Where To Start With Generative AI & The Customer Experience
Reposted from Forbes.
Generative AI has the potential to transform many aspects of business operations, from product development to supply chain management. With leading brands beginning to deploy generative AI in the enterprise setting, customer service has emerged as a key testing ground, which shouldn’t be much of a surprise. As the sector with “one of the highest adoption rates of AI technologies,” the customer experience (CX) industry is no stranger to AI. According to a 2022 Gartner survey, 54% of its 50 respondents indicated they have started to implement AI for customer-facing applications.
While chatbots and virtual assistants have become a staple of modern CX, these innovations only scratch the surface of generative AI’s future impact on contact centers. Generative AI is well suited to address CX needs not only for its real-time conversational and comprehensive capabilities but also for its ability to analyze big data quickly and in-depth. As companies begin to experiment with generative AI across their operations, they should prioritize two critical areas for these early efforts: enabling agents and data analytics.
But first, it’s important to understand the technology.
Generative AI tools, like Open AI’s ChatGPT and DALL-E, have generated a lot of buzz because they merge three exciting technologies: chatbots, natural language processing (NLP) and large language models (LLM). The end product is a solution designed to hold intelligent conversations with humans. The “intelligence” behind these new tools surpasses previous iterations of chatbots because they employ machine learning that uses pre-trained data sets. Its responses are detailed and complete and only improves the more it learns. The difference in output will revolutionize the way brands and consumers engage.

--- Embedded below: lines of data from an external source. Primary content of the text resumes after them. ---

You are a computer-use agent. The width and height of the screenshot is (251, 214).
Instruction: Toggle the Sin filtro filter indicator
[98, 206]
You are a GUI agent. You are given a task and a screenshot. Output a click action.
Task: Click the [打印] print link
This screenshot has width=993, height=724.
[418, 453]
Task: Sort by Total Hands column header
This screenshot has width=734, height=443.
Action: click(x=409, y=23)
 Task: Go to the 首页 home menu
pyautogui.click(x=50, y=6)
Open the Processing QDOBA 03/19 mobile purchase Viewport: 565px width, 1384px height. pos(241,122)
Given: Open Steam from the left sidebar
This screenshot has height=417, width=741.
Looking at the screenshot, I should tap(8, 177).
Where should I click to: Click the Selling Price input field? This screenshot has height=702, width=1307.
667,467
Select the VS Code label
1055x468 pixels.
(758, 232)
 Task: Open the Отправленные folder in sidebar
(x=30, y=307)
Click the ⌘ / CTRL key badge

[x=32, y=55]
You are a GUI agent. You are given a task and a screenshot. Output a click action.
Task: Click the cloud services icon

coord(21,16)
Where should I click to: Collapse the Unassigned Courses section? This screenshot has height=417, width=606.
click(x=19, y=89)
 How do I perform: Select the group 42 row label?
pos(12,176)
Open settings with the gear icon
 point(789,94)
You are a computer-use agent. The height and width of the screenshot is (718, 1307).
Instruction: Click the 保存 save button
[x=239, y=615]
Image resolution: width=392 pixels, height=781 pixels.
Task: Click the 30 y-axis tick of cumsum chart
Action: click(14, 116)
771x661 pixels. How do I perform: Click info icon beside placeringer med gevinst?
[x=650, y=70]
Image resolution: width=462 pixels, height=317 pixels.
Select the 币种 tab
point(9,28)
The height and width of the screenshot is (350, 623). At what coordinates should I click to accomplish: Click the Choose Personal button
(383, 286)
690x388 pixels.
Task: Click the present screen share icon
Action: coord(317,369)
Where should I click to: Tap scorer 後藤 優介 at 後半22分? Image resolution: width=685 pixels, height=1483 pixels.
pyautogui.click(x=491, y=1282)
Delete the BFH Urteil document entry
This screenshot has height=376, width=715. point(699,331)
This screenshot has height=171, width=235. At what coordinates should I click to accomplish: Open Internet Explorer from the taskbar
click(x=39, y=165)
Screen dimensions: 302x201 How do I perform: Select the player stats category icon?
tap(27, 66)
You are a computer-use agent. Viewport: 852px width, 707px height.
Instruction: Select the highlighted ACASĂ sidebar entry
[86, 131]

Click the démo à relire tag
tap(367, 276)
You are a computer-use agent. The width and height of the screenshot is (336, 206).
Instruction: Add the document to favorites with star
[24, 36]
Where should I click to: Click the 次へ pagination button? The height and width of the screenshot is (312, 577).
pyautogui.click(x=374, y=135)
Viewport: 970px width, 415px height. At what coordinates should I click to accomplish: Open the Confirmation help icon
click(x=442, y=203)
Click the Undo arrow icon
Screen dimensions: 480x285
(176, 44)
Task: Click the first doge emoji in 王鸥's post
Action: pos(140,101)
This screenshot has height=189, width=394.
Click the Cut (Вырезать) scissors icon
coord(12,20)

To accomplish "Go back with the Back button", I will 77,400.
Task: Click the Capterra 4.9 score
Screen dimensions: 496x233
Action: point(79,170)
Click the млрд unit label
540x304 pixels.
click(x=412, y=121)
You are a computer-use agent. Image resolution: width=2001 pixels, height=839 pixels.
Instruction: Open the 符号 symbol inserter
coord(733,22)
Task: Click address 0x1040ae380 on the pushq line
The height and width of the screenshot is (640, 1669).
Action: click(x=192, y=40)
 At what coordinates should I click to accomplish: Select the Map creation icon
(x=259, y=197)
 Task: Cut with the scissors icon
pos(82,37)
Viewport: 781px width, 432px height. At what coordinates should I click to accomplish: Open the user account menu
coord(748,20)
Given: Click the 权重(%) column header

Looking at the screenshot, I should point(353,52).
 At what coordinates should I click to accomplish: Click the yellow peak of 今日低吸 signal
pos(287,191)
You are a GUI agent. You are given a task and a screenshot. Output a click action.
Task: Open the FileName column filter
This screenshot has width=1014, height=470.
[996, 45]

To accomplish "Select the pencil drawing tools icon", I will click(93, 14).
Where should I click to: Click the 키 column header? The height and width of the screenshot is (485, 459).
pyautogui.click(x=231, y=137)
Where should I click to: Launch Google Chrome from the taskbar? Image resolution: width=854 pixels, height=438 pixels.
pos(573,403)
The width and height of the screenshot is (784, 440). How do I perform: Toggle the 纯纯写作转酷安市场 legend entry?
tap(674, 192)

But all new technologies come with their challenges. With generative AI, it may seem like an open sandbox without many rules or validation, making data bias and unverified content unavoidable. LLMs still hallucinate—in which, at times, their responses can be nonsensical but in an authoritative manner, making it difficult to question the accuracy of the content. Lack of access to nonpublic information limits the data set, and there are no structured parameters to maintain data integrity. Also, generative AI’s responses are more human-like than ever, but they can’t replace real humans. It still lacks the empathy and problem-solving that you can only get from people. It can better pinpoint the inquiry or issue as well as the resolution more than any of its AI predecessors, but because it leverages rules and algorithms versus emotions, there’s still a void that only humans can fill.
Address the limitations of a near-limitless solution.
Despite being intuitive tools that streamline tasks and ease operational burdens, generative AI can’t replace the human touch that is best offered by an experienced hand. If companies decide to simply rely on generic and publicly available models that don’t have the safeguards or sophistication to handle knowledge bases and CRM platforms securely in enterprise-level deployments, then they are merely opening themselves up to undue risks. Brands would be doing themselves a favor by partnering with service providers that have the institutional knowledge and expertise to successfully incorporate generative AI tools into their processes, which includes integrating them into core systems, managing accurate and dynamic protocols and product information, and applying business rules to overlay the technology. Also, brands should look into trust and safety services from leading tech and CX providers that have built-in security, governance and confidentiality that they can embed into their generative AI offerings.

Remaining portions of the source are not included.